# [PAGE EXCERPT]
--- START ---

The Potential of Mediation for Resolving Conflicts Between Irrigation and Urban Water Users
by Joel D. Palmer (originally published in Management of Irrigation and Drainage Systems: Integrated Perspectives, 1993, American Society of Civil Engineers)
We can model conflict as a spectrum extending from mild disagreements to disputes to campaigns to litigation to fighting (Keltner, 1990). Major conflicts generally escalate from minor conflicts, and the parties’ ability to resolve a conflict on their own decreases as escalation occurs and violence becomes more likely. Increasingly forceful intervention may be required in the form of facilitation, mediation, arbitration, litigation, legislation, or police action. Disputes over water are usually engaged at the litigation stage or higher on the spectrum, with the result that “[t]he issue of what is the wisest use of water in the water-short West is in the hands of lawyers representing every conceivable interest [and is] an assurance of job security for an army of legal advisors, and a cause of deeply entrenched animosity” among disputing parties (Carpenter and Kennedy, 1980).
Yet litigation fails to account for “the goals of the contending parties, the use of water supplies to control growth in the metropolitan area, wilderness and other ecological values, and the needs of rural people who hold a deep-seated hostility toward urban demands for this natural resource” (Carpenter and Kennedy, 1980). In dealing with environmental disputes, litigation has earned a reputation for overcrowded courts, long delays, exorbitant expenses, and poor decisions (Kubasek and Silverman, 1988). Often the real source of a conflict cannot serve as the legal basis for a court challenge. Lawyers reframe issues to fit a legal doctrine and the court is not able to address the real issues and tailor an appropriate remedy. Court decisions interpret the law but rarely end a conflict or reconcile conflicting interests (Amy, 1990).

--- END ---

# [ACTIVITY 1]
Retype the water-dispute excerpt starting at "Yet litigation fails" and ending at "interests (Amy, 1990).".
# [ACTIVITY 2]
According to the water-dispute excerpt, why is a court often unable to address the real issues in a conflict?
Nothing in the listing is needed for this work.

# [PROVIDED MATERIAL]
--- START ---

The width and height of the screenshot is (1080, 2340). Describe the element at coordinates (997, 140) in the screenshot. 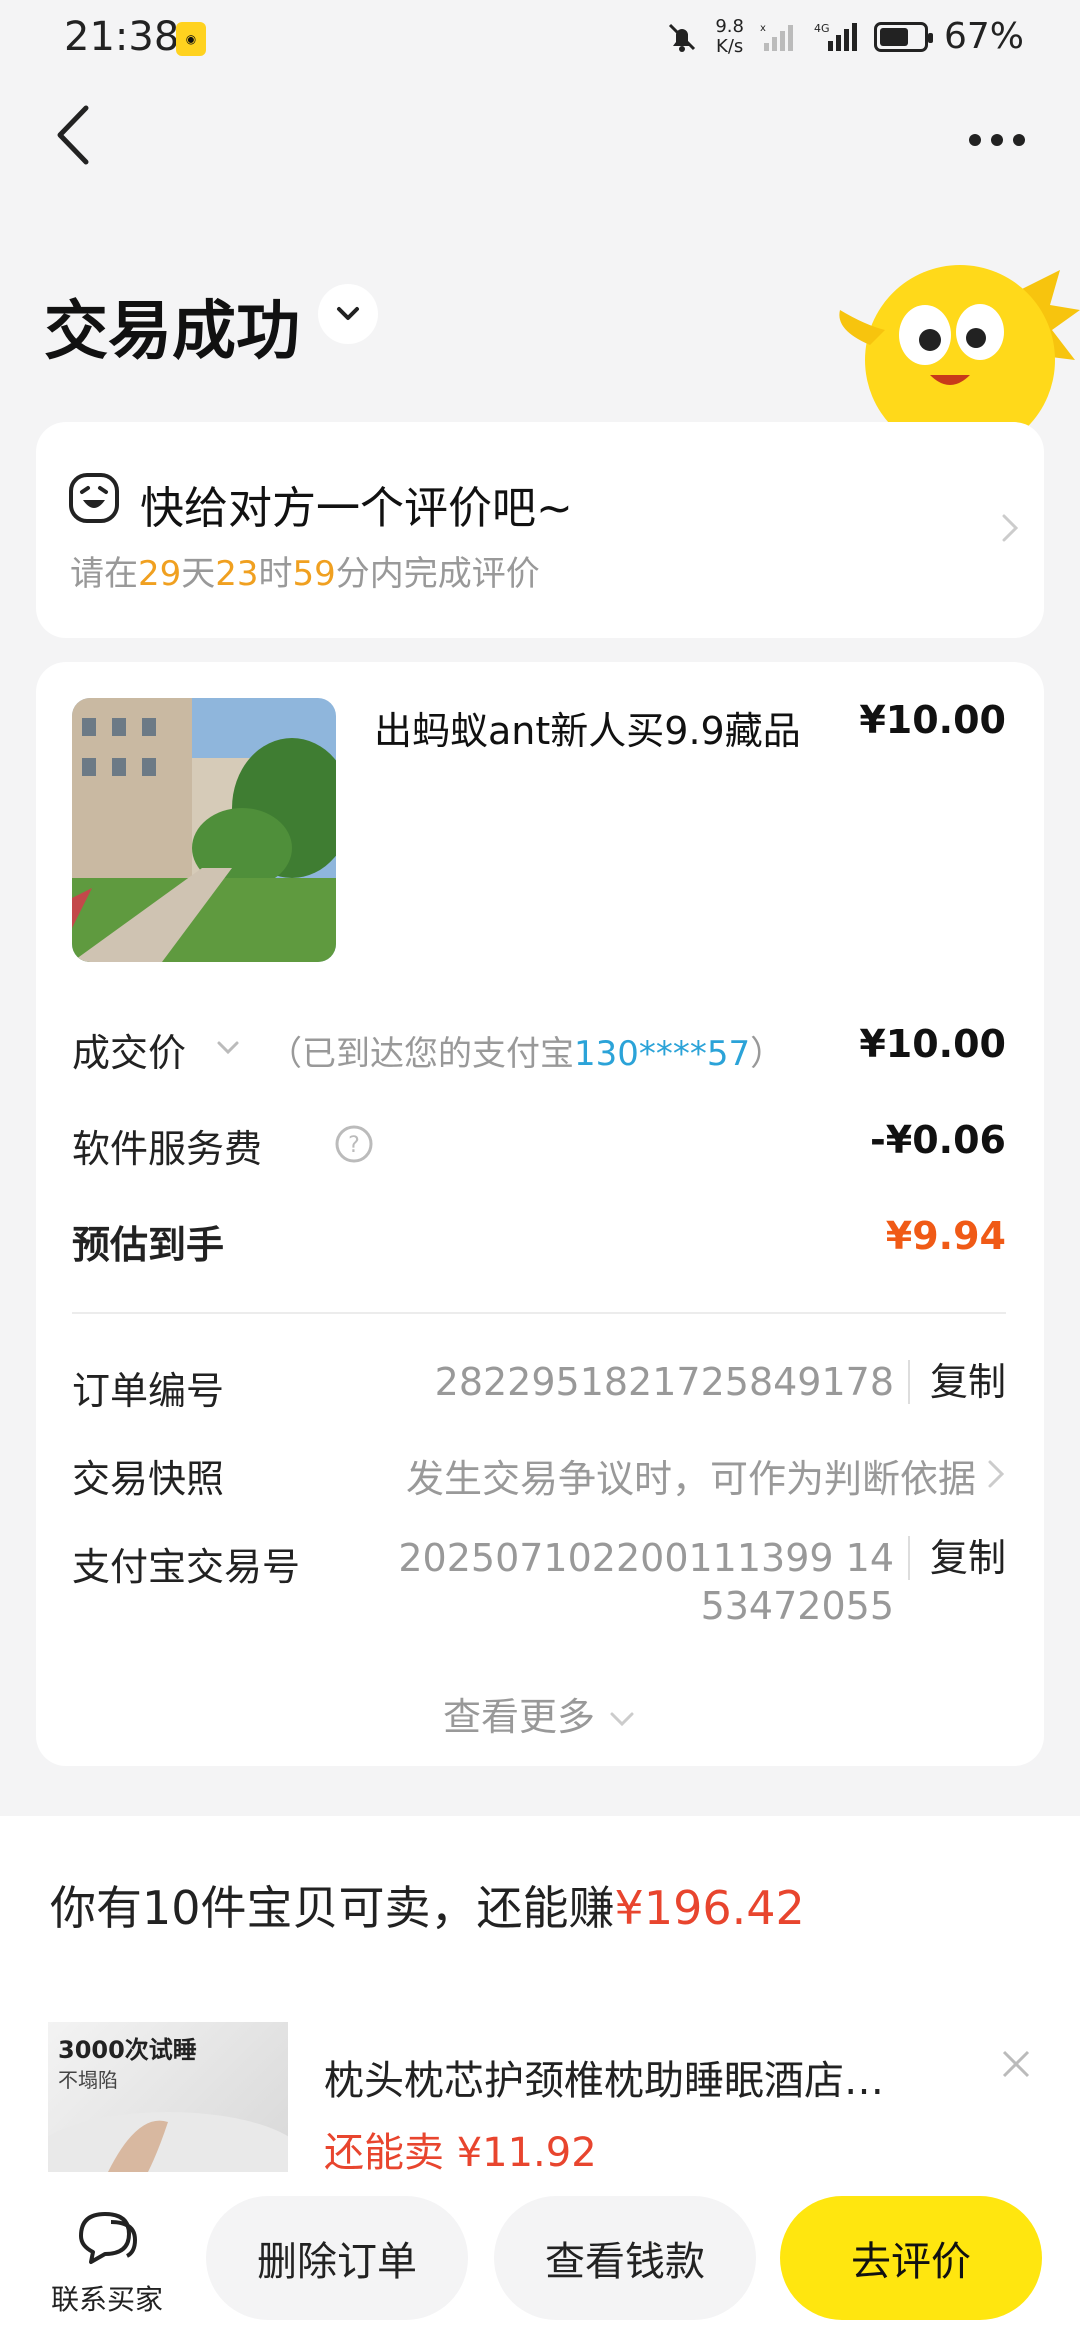

I see `more-options-button` at that location.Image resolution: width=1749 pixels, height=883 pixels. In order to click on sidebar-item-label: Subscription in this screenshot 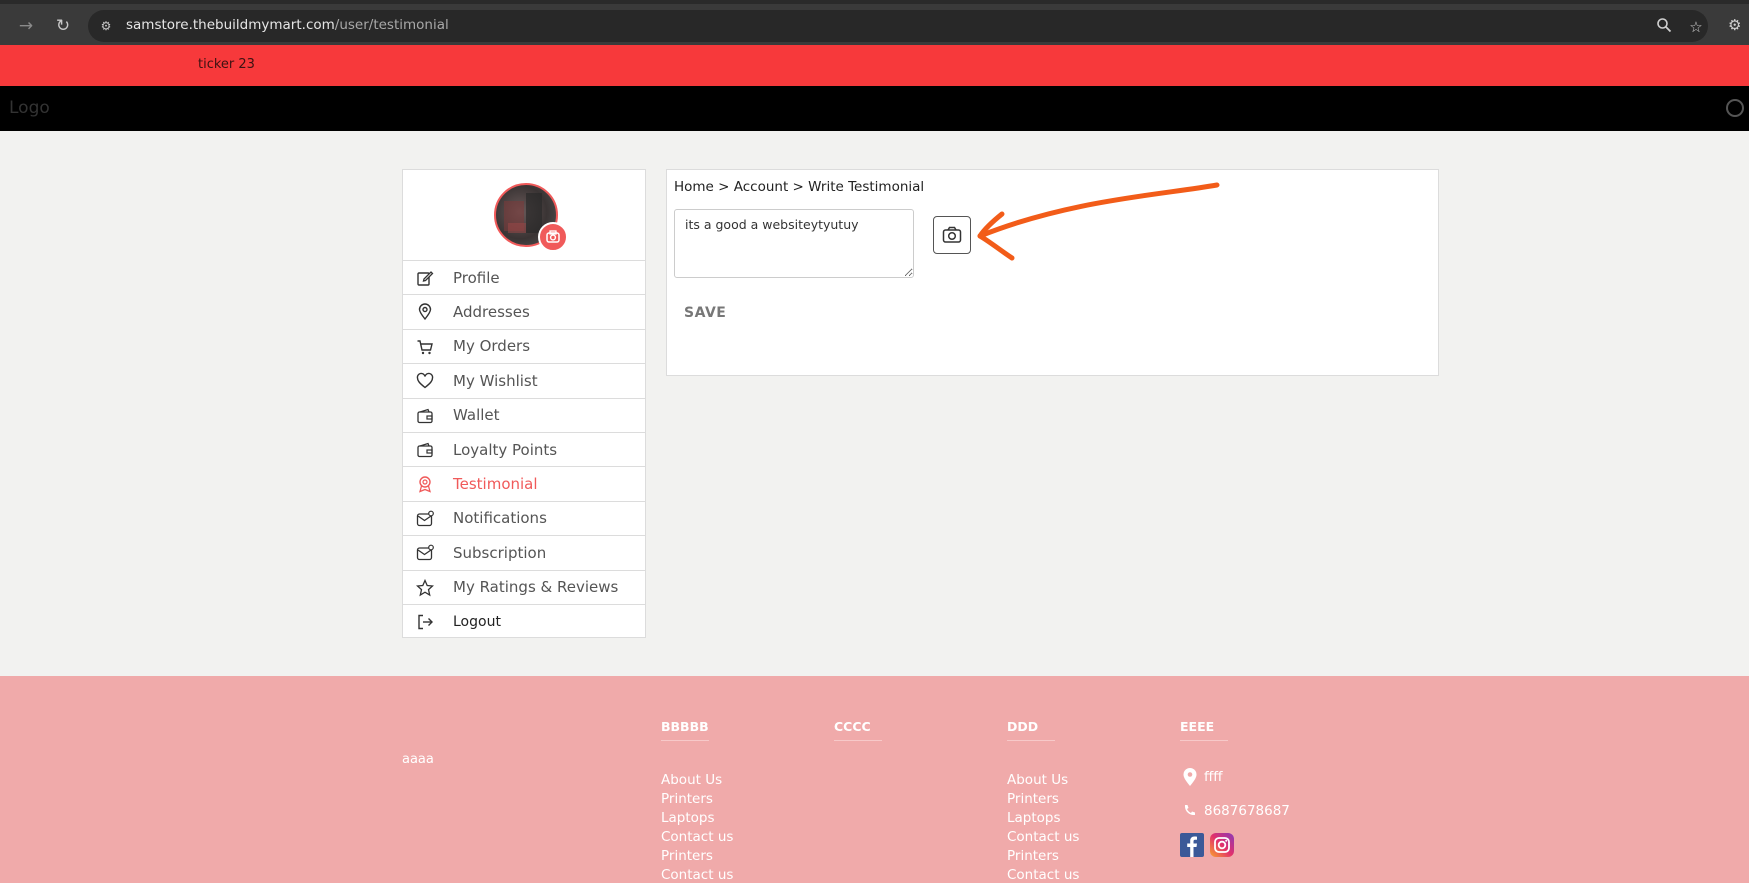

--- END ---

# [WRITTEN RESPONSE 1]
Yet litigation fails to account for “the goals of the contending parties, the use of water supplies to control growth in the metropolitan area, wilderness and other ecological values, and the needs of rural people who hold a deep-seated hostility toward urban demands for this natural resource” (Carpenter and Kennedy, 1980). In dealing with environmental disputes, litigation has earned a reputation for overcrowded courts, long delays, exorbitant expenses, and poor decisions (Kubasek and Silverman, 1988). Often the real source of a conflict cannot serve as the legal basis for a court challenge. Lawyers reframe issues to fit a legal doctrine and the court is not able to address the real issues and tailor an appropriate remedy. Court decisions interpret the law but rarely end a conflict or reconcile conflicting interests (Amy, 1990).

# [WRITTEN RESPONSE 2]
The real source of a conflict often cannot serve as the legal basis for a court challenge, so lawyers reframe the issues to fit a legal doctrine. As a result, the court cannot address the real issues or tailor an appropriate remedy.